3. What is impacting my ability to manage performance drivers?
Presenting a clear vision helps to strengthen business plans and encourages everyone to work harder to achieve their goals, ultimately managing and driving performance forward. Therefore, focusing on formalising structures to align shareholders and management team goals will professionalise and improve the foundations that are needed to manage these drivers. It will also help form the basis of a stable three-to-five-year strategic business plan that communicates to everyone within the organisation what is expected of them.
4. Do I suffer from value proposition drift?
As digital disruption introduces new players to the market, it is important to know who you are competing with and the main points of comparison and difference.
As an owner manager, you will need to constantly review, check and verify the value you provide to your customers and supply chain when you enter new markets, introduce new products and services, or manage new sales channels. This is important if your value creation strategy is to remain on track.
5. Have I clearly articulated the company’s culture?
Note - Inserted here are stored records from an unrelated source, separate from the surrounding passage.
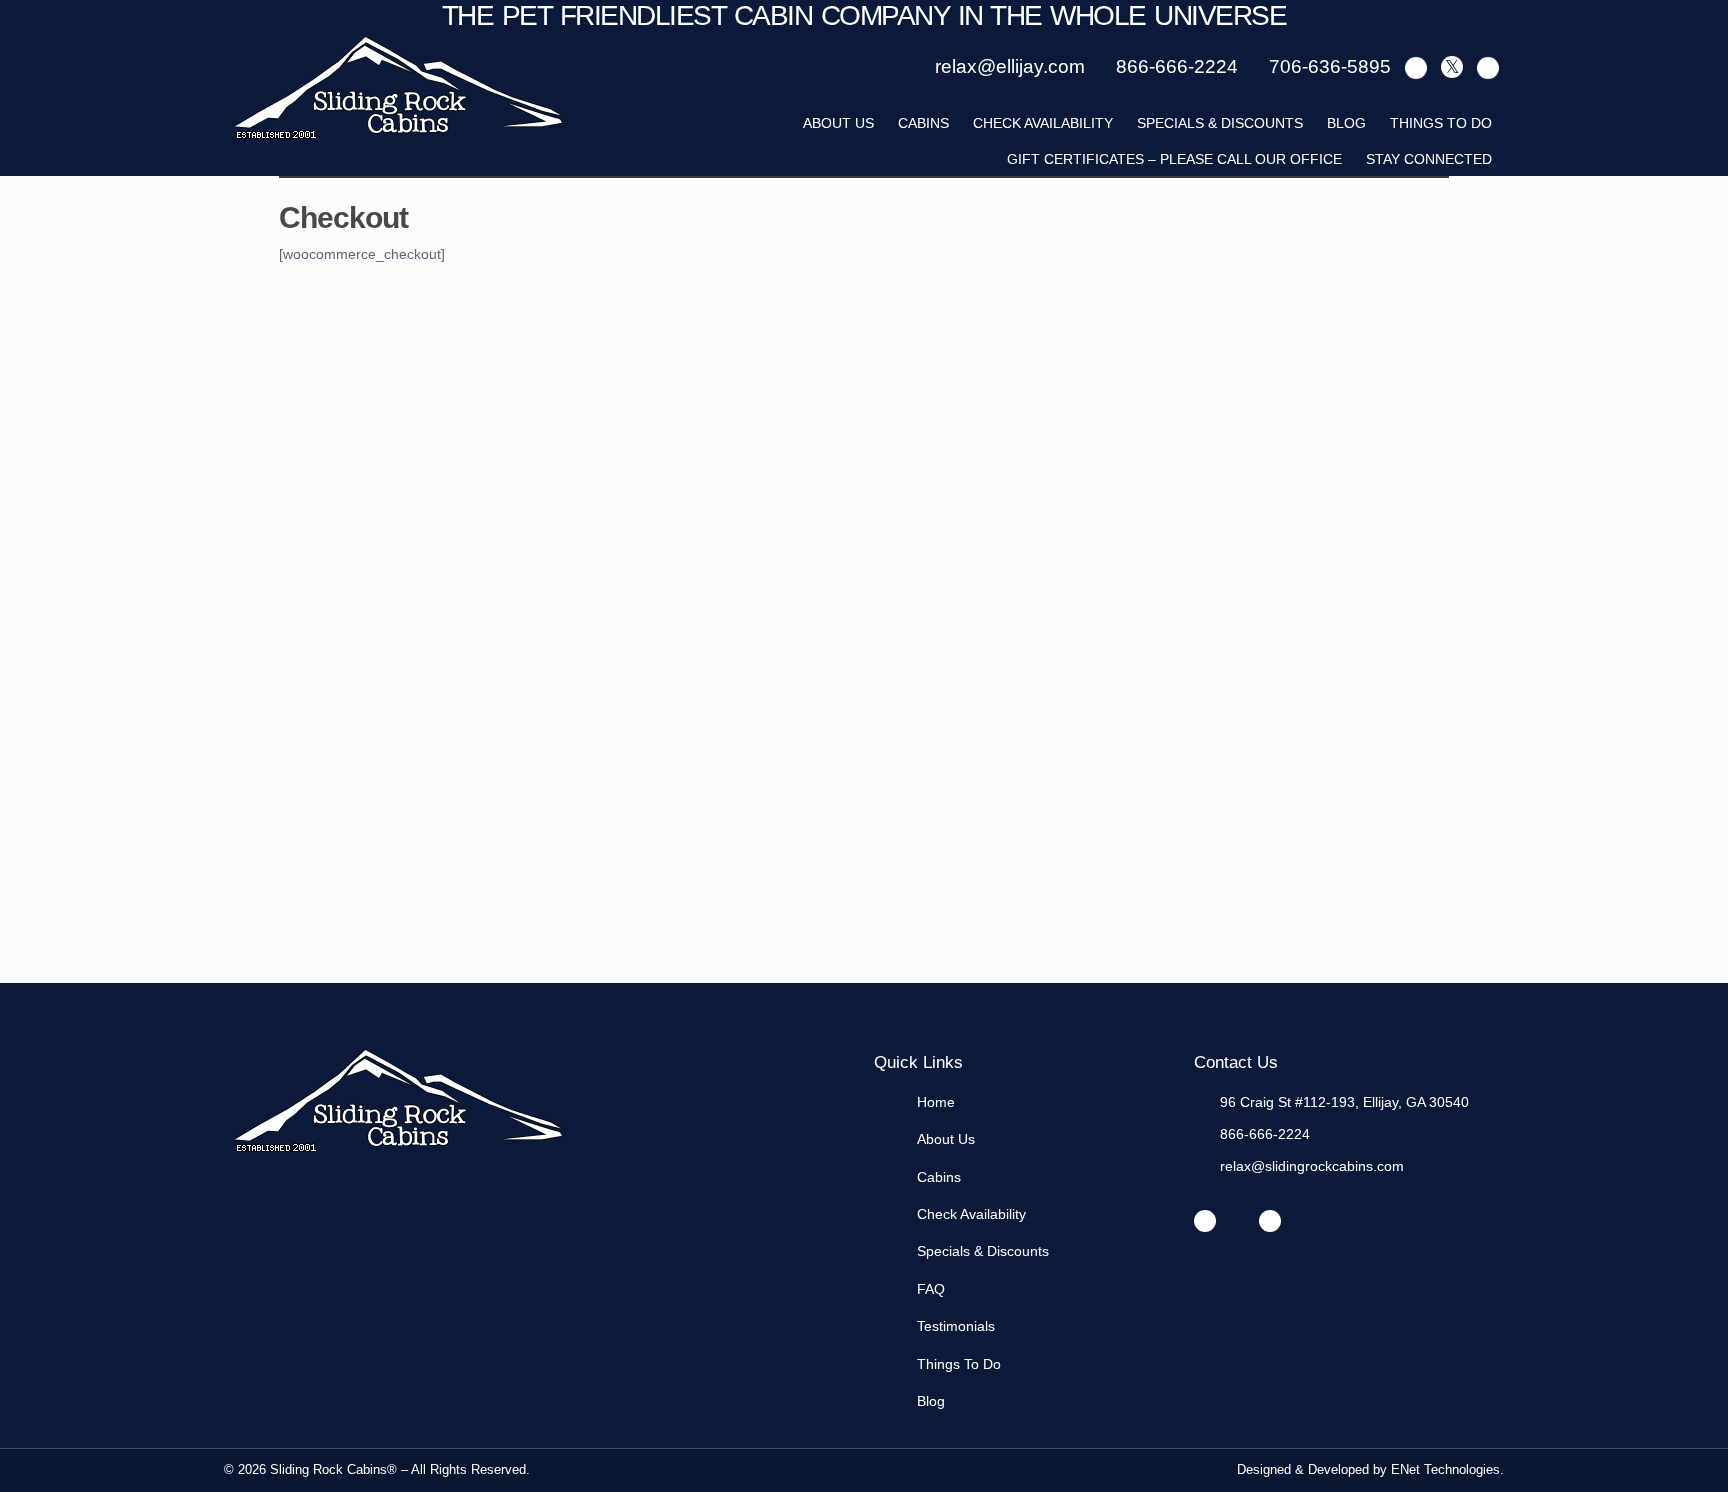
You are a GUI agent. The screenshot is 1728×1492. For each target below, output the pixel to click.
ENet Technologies (1445, 1469)
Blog (1346, 123)
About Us (946, 1139)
Recruitment and retention of talent can be a challenge for businesses competing with large corporate benefit packages and the lure of fast-moving start-ups. Creating a culture of openness and inclusivity alongside a talent management strategy is vital to attracting, developing and retaining staff. This is equally important when aiming to attract external investors who put weight on a strong company culture and talented management team as a precursor to investing.
6. What factors are in my control that I can change?
Addressing internal issues can have a much bigger impact on shareholder value in the long term than, for example, placing every effort into increasing margins by 1%.
Yet, which internal elements to focus on and how different company functions could be impacted by change is not always obvious or clear cut. Having experts working alongside owners and executive teams can help identify and prioritise challenges.
As businesses focus on the next stage of their journey, putting a framework in place that can identify and improve the critical drivers of success will be key to sustained, long term value creation. The good news is that the ability of businesses to bridge the value gap lies firmly with its owners and management.